Ch. 3 Risk Regulation in the Face of Uncertainty

Note 16, Page 277: TSCA Reform Legislation Signed into Law in June 2016

The casebook mentions that Congress is considering legislation to reauthorize and to reform the Toxics Substances Control Act.  On June 24, 2015 the U.S. House of Representatives passed the TSCA Modernization Act (H.R. 2576) by a vote of 398-1.  The bill included a comprehensive overhaul of the Toxic Substances Control Act (TSCA).  It was supported by the chemical industry, and some of the environmental community.  The Environmental Defense Fund, which previously endorsed a TSCA reform bill crafted by Republican Senator David Vitter and the late Democratic Senator Frank Lautenberg, supported the legislation, but some other environmental groups did not believe it was a substantial enough improvement over current law to warrant their support.   The bill would require more testing of chemicals and replace the requirement in Section 6 of TSCA that regulation employ the “least burdensome” regulatory option, while requiring EPA to “determine whether technically and economically feasible alternatives that [are more beneficial to] health or the environment . . . will be available as a substitute.”  On Dec. 17, 2015 the U.S. Senate approved on a voice vote its own version of TSCA reform legislation called the Frank R. Lautenberg Chemical Safety for the 21st Century Act.  There were some significant differences in the bills passed by each house so they had to be reconciled in 2016. 

On June 7, 2016 the U.S. Senate by a voice vote passed the Frank R. Lautenberg Chemical Safety for the 21st Century Act.  The legislation had passed the U.S. House by a vote of 403-12 on May 24, 2016.  President Obama signed the legislation into law on June 22, 2016. This is the first comprehensive updating of TSCA since it was first adopted in 1976.  The legislation is the product of a bipartisan agreement initially announced in May 2013 by Democratic Senator Frank Lautenberg and Republican Senator David Vitter.  The final legislation is named in tribute to Lautenberg, who died suddenly less than two weeks after reaching the agreement.  New Mexico Senator Tom Udall became the chief Democratic champion of the legislation after Lautenberg’s death.  The legislation requires EPA to set risk-based priorities for testing and evaluation of chemicals and it requires the chemical industry to contribute funding to support such efforts.  It was supported by both the chemical industry and major environmental groups, including the Environmental Defense Fund.  A few environmentalists and some state officials complained that the legislation was not stringent enough and could preempt state regulations.  However, it is widely agreed that the legislation was far better than the existing law, which puts too great a burden on EPA to use cost-benefit to justify regulation and preempts state regulation of chemicals regulated by EPA.

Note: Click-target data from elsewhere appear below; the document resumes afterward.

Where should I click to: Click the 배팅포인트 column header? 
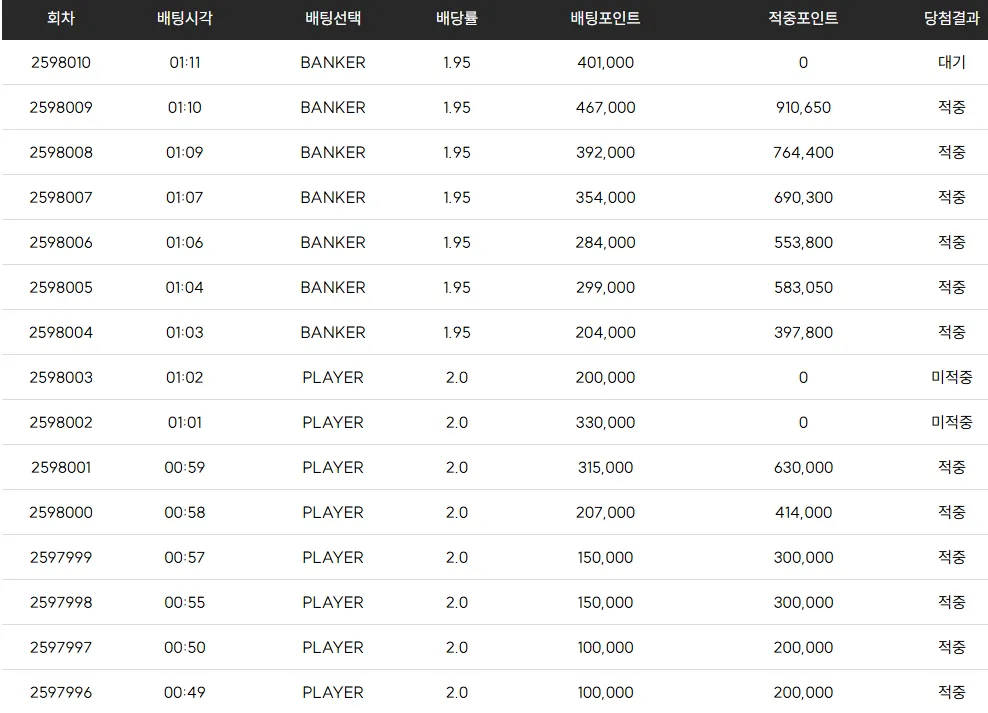(605, 18)
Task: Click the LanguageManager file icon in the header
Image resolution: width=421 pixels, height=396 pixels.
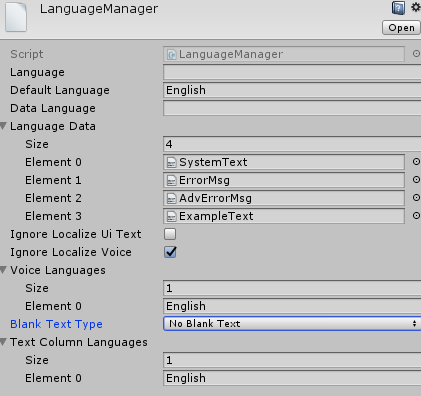Action: tap(16, 17)
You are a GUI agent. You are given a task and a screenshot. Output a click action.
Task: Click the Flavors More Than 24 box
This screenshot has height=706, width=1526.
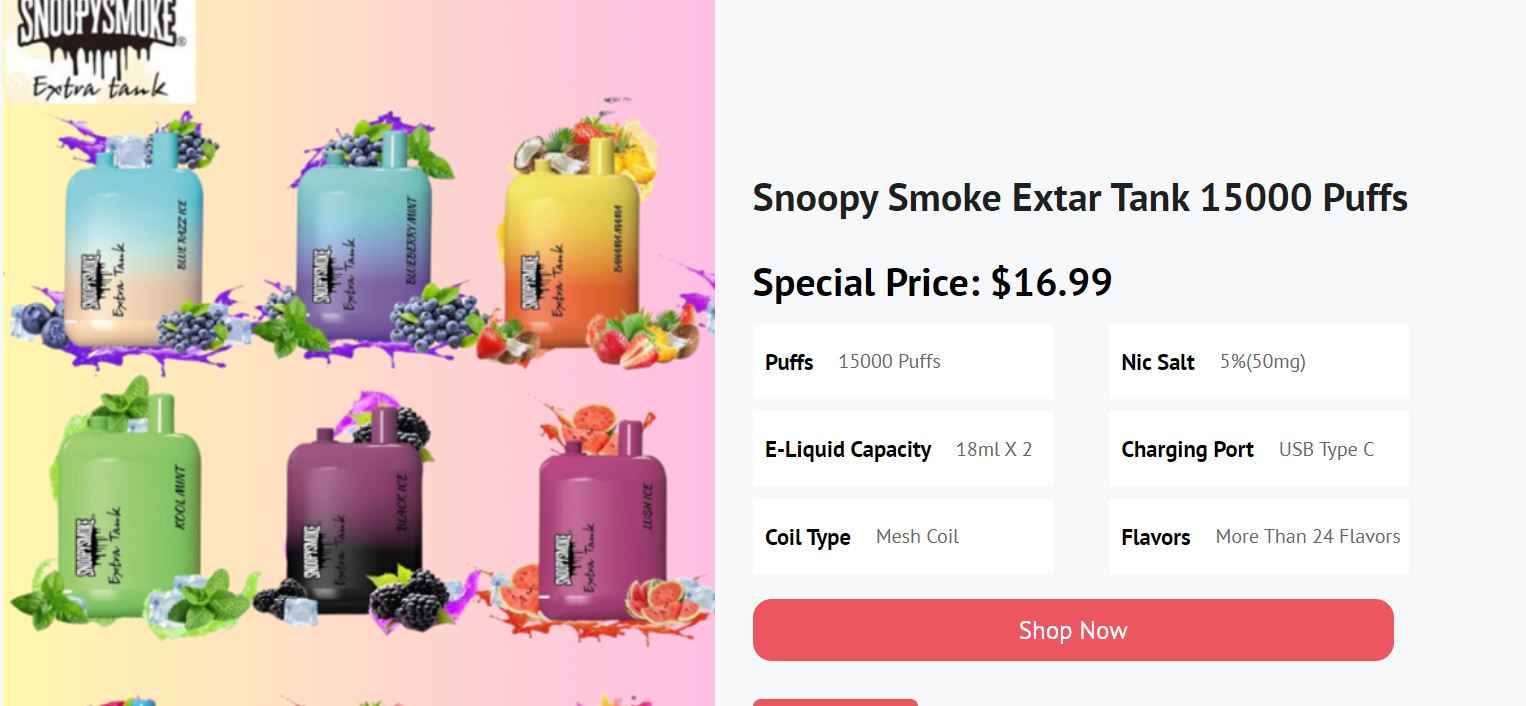tap(1259, 537)
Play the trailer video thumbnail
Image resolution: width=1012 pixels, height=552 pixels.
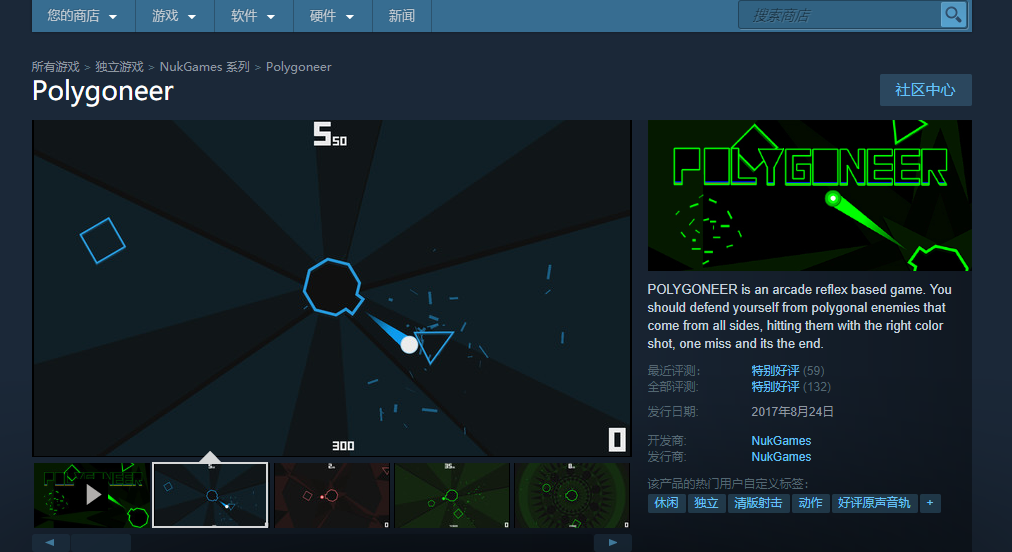pyautogui.click(x=91, y=495)
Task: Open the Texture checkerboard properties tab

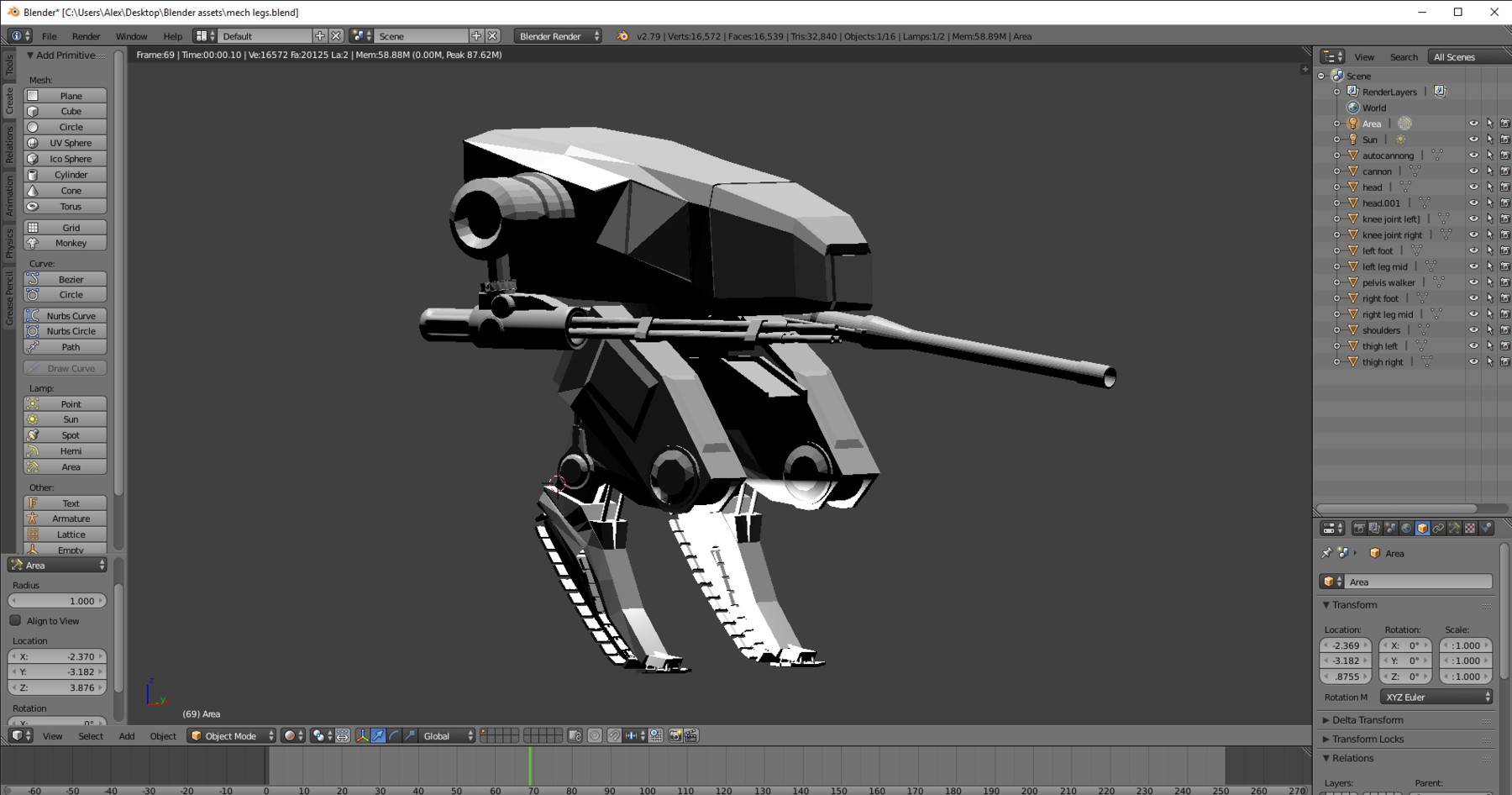Action: click(1470, 529)
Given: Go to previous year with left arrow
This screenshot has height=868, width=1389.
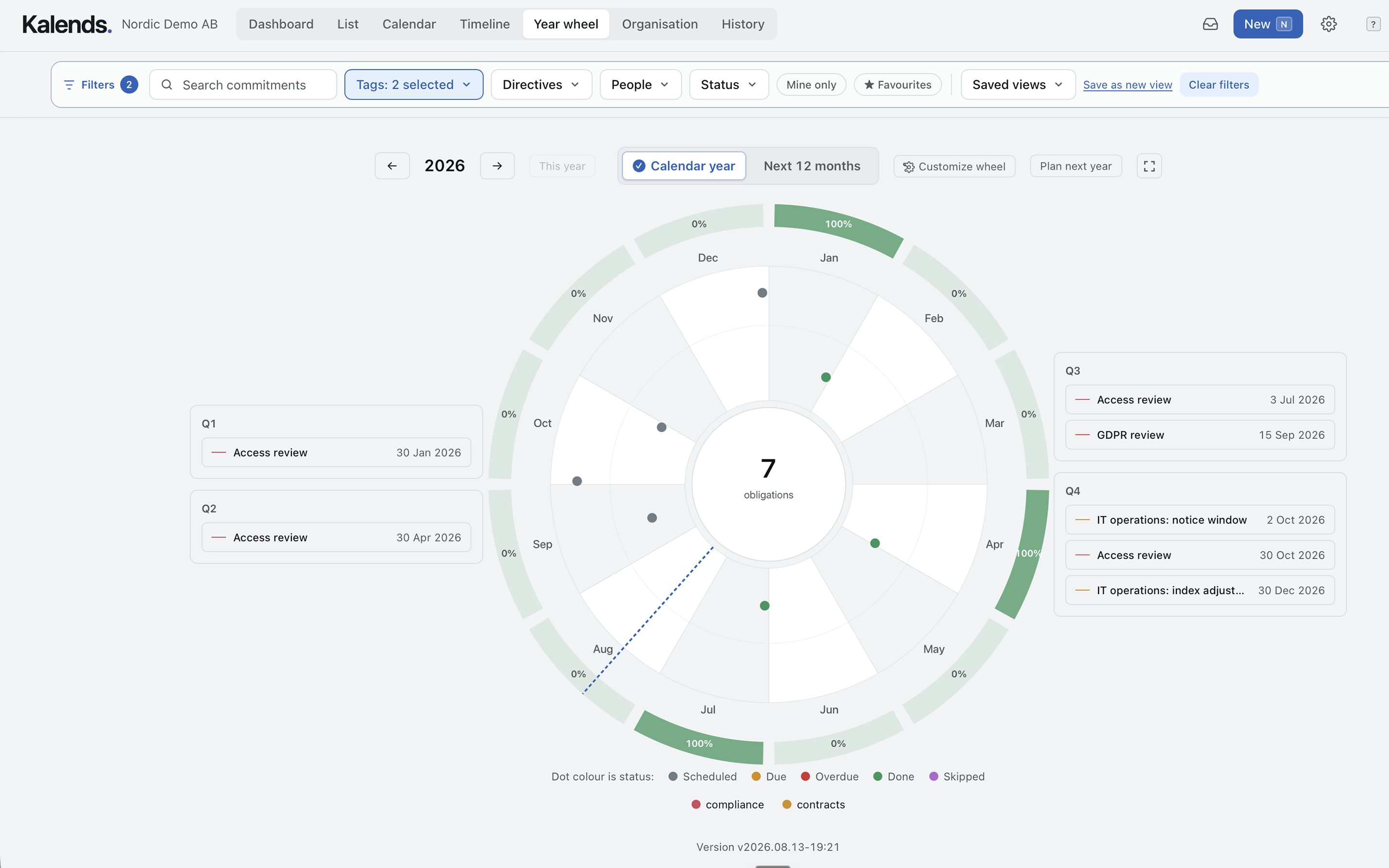Looking at the screenshot, I should pos(392,166).
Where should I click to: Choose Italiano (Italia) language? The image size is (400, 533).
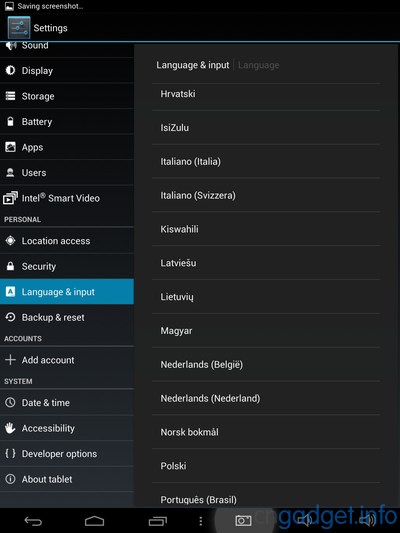[266, 161]
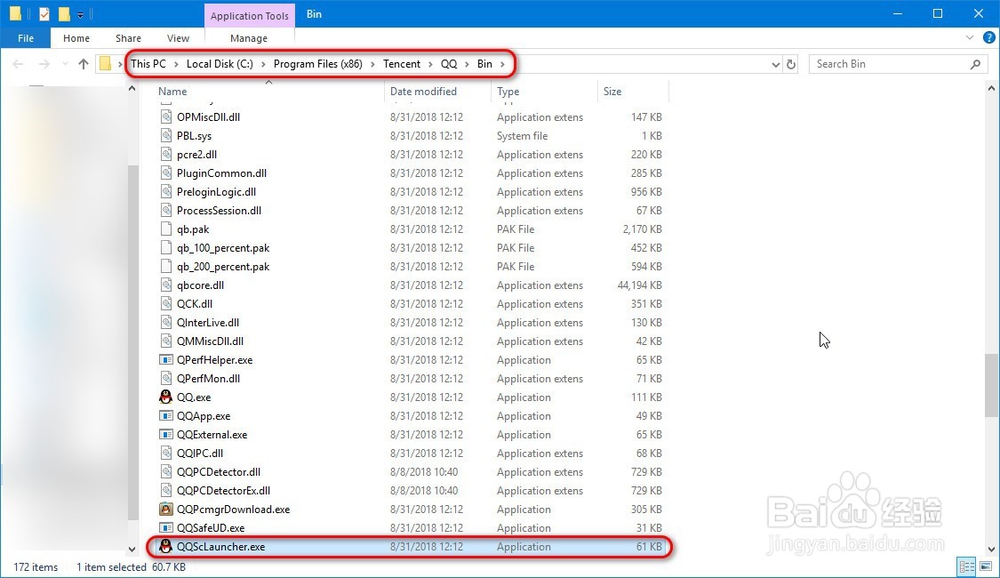Expand the breadcrumb chevron after This PC
The image size is (1000, 578).
[x=175, y=63]
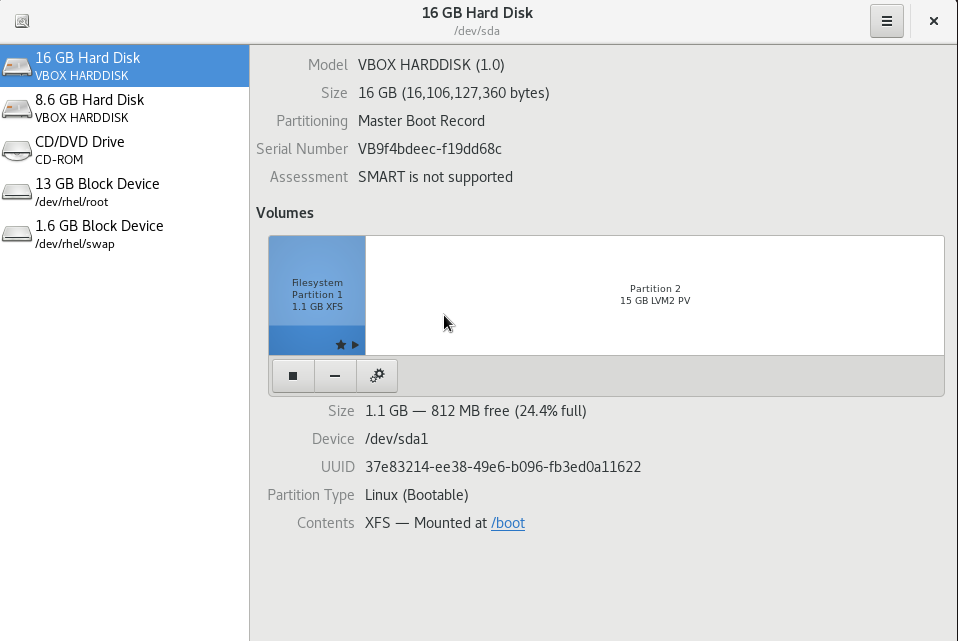Click the star indicator on Partition 1
The height and width of the screenshot is (641, 958).
click(x=340, y=343)
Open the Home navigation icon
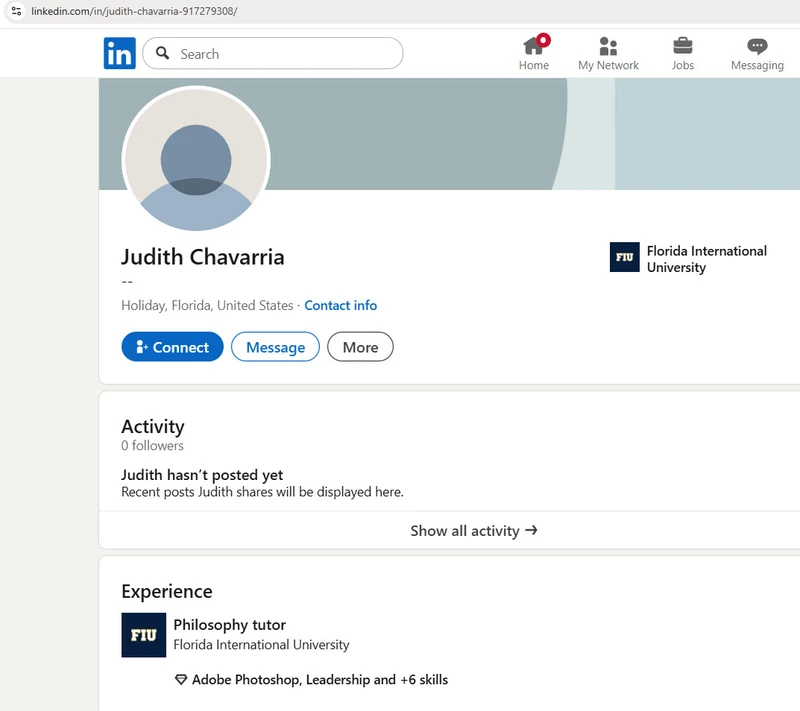Image resolution: width=800 pixels, height=711 pixels. (x=534, y=46)
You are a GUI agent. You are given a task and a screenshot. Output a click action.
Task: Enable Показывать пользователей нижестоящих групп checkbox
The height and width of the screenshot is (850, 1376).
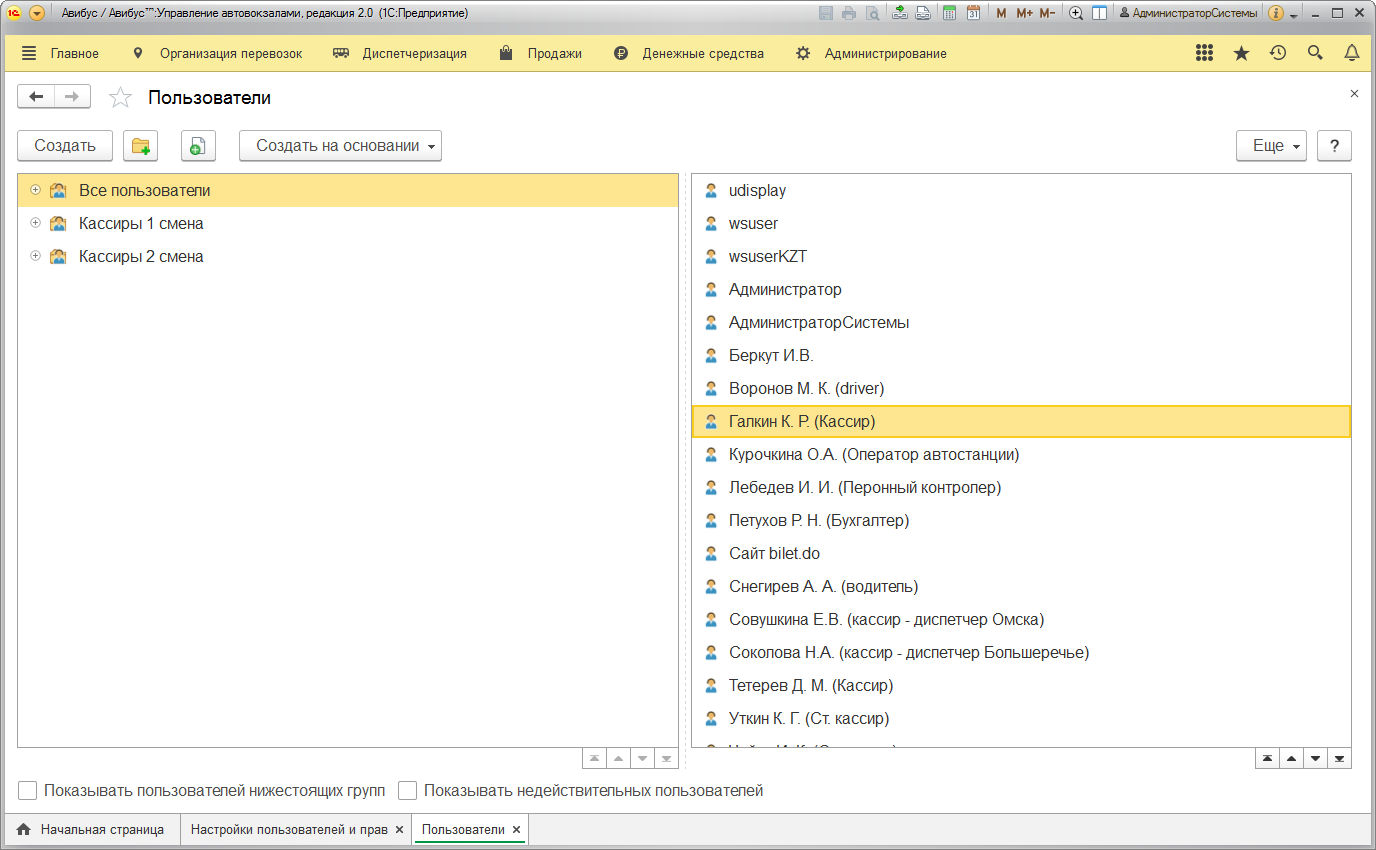coord(28,791)
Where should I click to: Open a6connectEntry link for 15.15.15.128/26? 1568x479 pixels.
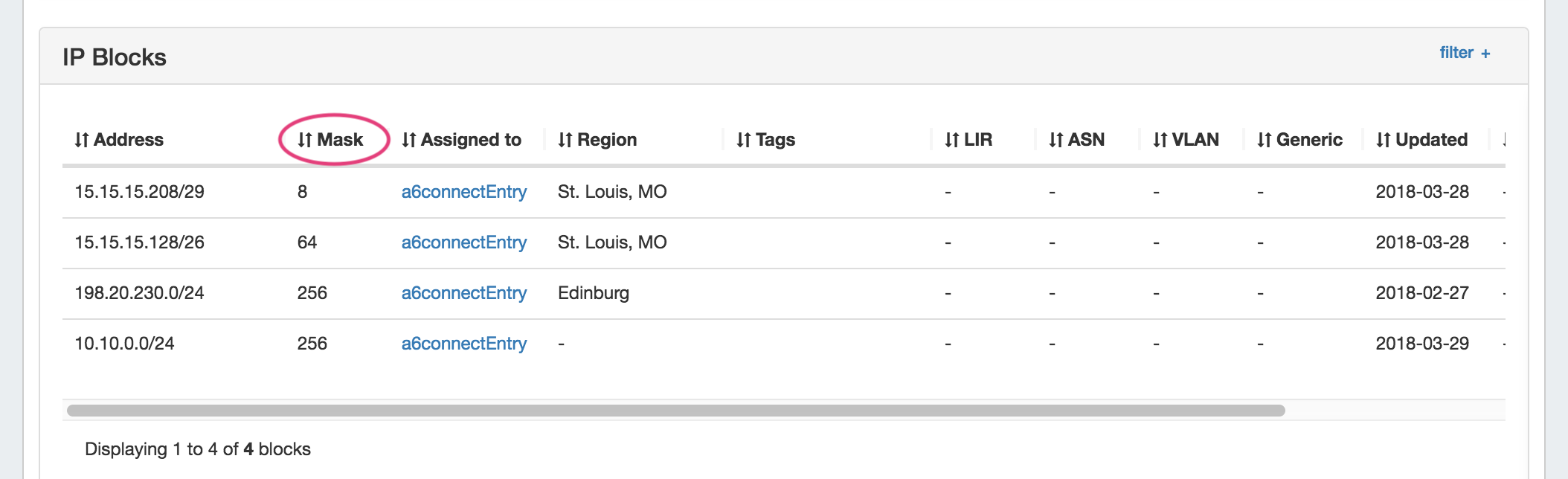tap(463, 242)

The complete text of the new law is included in our 2016-17 Statutory and Case Supplement, published in August 2016. A detailed description of how it changes previous law is available at:

Pages 303-330: Acceptable Risk and Section 112 of the Clean Air Act: Michigan v. EPA

On June 29, 2015, the U.S. Supreme Court decided Michigan v. EPA. A copy of the decision is available online at:  By a 5-4 majority, the Court held that the words “appropriate and necessary” in § 112(n)(1)(A) of the Clean Air Act require EPA to consider costs before deciding to regulate emissions of mercury and air toxics from power plants.  In his majority opinion for the Court, Scalia held that EPA’s subsequent consideration of costs when it promulgated the mercury and air toxics regulations was insufficient to comply with the statute. An edited copy of the decision is available in our 2015-16 Statutory and Case Supplement.

While any defeat for EPA involving the Clean Air Act is significant, this actually proved to be a very narrow decision.  EPA is not required to do cost-benefit analysis and the Court did not invalidate EPA’s regulations controlling emissions of mercury and other toxic air pollutants, contrary to what several news outlets erroneously reported.  Emily Atkin, What Everyone Is Getting Wrong About the Supreme Court’s Mercury Pollution Ruling, Climate Progress, June 29, 2015 ( Because EPA did prepare extensive analyses of costs and benefits when it issued the regulations, as Justice Kagan stressed in her dissent, it should be relatively easy for EPA to comply with the decision without the regulations being vacated.  Moreover, virtually all the power plants that did not intend simply to shut down in response to the regulations are now in compliance with them (the regulations were not stayed pending judicial review).  Thus, there is now a strong consensus that the decision, while unfortunate, is certainly not a huge loss for EPA.  See, e.g., Alex Guillén, Supreme Court’s Ruling Comes Too Late for Coal, Politico, June 29, 2015 (; Jack Lienke, Here’s Why You Shouldn’t Worry About the Supreme Court’s Latest Environmental Ruling, Grist, June 30, 2015 ( On remand, the D.C. Circuit decided on Dec. 15, 2015 not to vacate the mercury rule that was the subject of the successful challenge in the Supreme Court.  Because EPA already has extensively considered the cot of the mercury regulations, it should have little difficulty complying with the Michigan v. EPA decision.